Amylin Pharmaceuticals Inc.’s chief executive said he’s been energized by the warm air streaming through the window that’s been reopened by eager biotech investors.
No wonder. Joseph C. Cook, Jr., chairman and chief executive officer of San Diego-based Amylin, saw the company stock soar some 1,568 percent within the last year.
The company’s stock surged from 68 cents in October 1998 to $7 in December ’99. In January of this year, company stock traded in the $14 range.
Granted, that’s after the company reported positive results on clinical trials of its diabetes drug Symlin last year. That marked a comeback from previous disappointing results of clinical trials with Symlin and the announcement of a 75 percent work force layoff.
Needless to say, Cook is excited.
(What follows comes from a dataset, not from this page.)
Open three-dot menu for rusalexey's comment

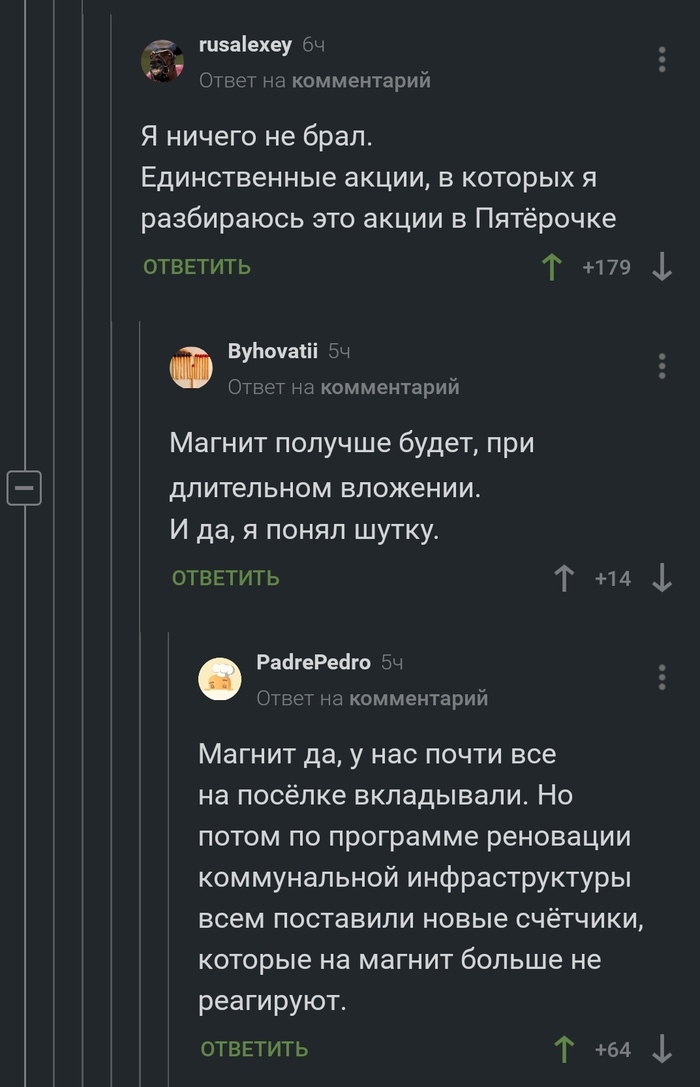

And he’s not alone.
More than 35 of the 200 stocks in the Nasdaq Biotechnology Index rose more than 40 percent in the third week of January as investors turned their attention toward stocks that still had room for dramatic growth, Bloomberg News reported.
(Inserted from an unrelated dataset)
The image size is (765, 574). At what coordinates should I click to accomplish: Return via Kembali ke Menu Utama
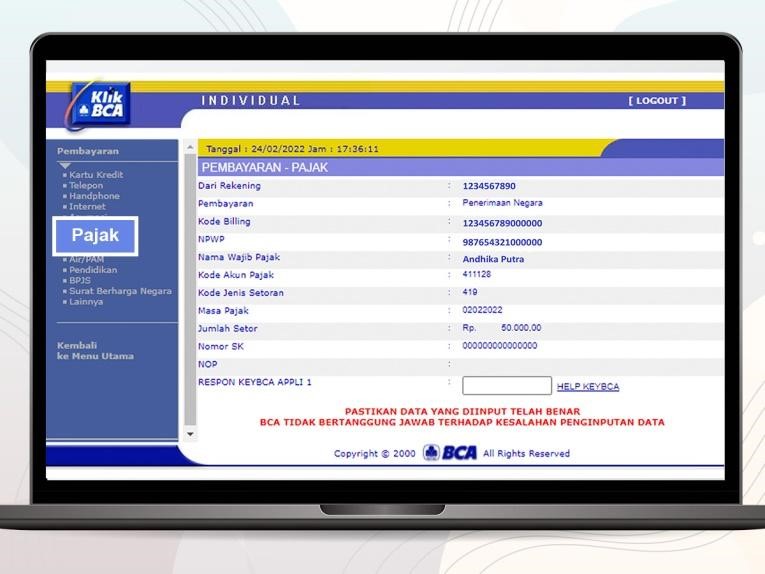[x=95, y=351]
“People are finally recognizing the value of biotech companies,” said Randall E. Woods, president and chief executive of Corvas International, Inc.
Woods also is basking in the sunshine of the biotech stock resurgence. Corvas’ stock nearly doubled within the last two months, climbing to $7.50 on Jan. 25 from $4.22 on Dec. 27, 1999.
Biotech stocks were hot, most notably in 1991, but the investment fury of recent weeks tops even that, analysts said.
There are two factors at play here, said Arthur Klausner, general partner at Domain Associates, LLC in Laguna Niguel.
For the past two years, biotech firms have been divided into the haves and have-nots with the bigger established firms, such as Amgen Inc. in Thousand Oaks and Genentech Inc. in South San Francisco, getting most of the investment funding.
Meanwhile, the smaller biotechs , many of which saw investors jump on the Internet bandwagon , were left struggling.
Since September, investors, their wallets fat from Internet investments, began to turn their attention toward other “high-tech, high-return possibilities to invest in,” Klausner said.
“People looked at the large-cap biotechs and saw such a divergence between their values and small cap , either the large cap looked expensive or the small cap looked cheap,” he said.
They discovered the “genomics” companies that are involved in deciphering the total of genes in a gene pool.
Among them are Human Genome Sciences, Inc., and Celera Genomics, both of Rockville, Md.; Affymetrix Inc. in Santa Clara; and Myriad Genetics Inc. in Salt Lake City, Klauser said.
They are in one way or another benefiting from the Human Genome Project, a publicly funded global effort to map some 100,000 human genes whose findings are posted for free on the project’s Web sites.
By finding, sequencing and patenting applications of newly discovered genes ahead of the publicly funded effort, these companies could potentially make a lot of money, some experts said. That draws investors’ interest.
“There are a lot of similarities between genomics and the Internet,” Klauser said.
“Genomics plays on data just like the Internet. It doesn’t matter if you lose money. You stake out a territory that will be valuable later on.”
Companies such as San Diego-based Aurora Biosciences Corp., which specializes in the ultra-high throughput screening of compounds that make up a potential drug against a molecular disease target, are at the beginning of the long chain of drug discovery.
Aurora’s stock also recently had a boost. The stock closed at $41.19 Jan. 25, up $29 from Dec. 13, 1999.
But James McCamant, editor of the Berkeley-based Medical Technology Stock Letter, said the small biotech stocks have long been overlooked.
“Most of the small biotech stocks were ridiculously undervalued,” McCamant said.
Among them are the San Diego-based firms, Aurora, Corvas and Quidel Corp., he said.
Added Klausner, “Stocks were trading below their true value for the last few years.”
Aurora, for instance, had several deals with major pharmaceutical companies, but saw little increase in its stock price, he said.
It’s impossible to predict how long the biotech boom will last, Klausner said. Still, he foresees that small biotech firms like Aurora and Corvas won’t settle at their previous trading range. If anything, there is room for growth, he said.
No matter what happens, the resurgence of investor interest in small biotechs is good news for the companies, he said.
“Even if the enthusiasm and momentum slows down, they’ll (biotech firms) have the cash to put the science forward,” he said.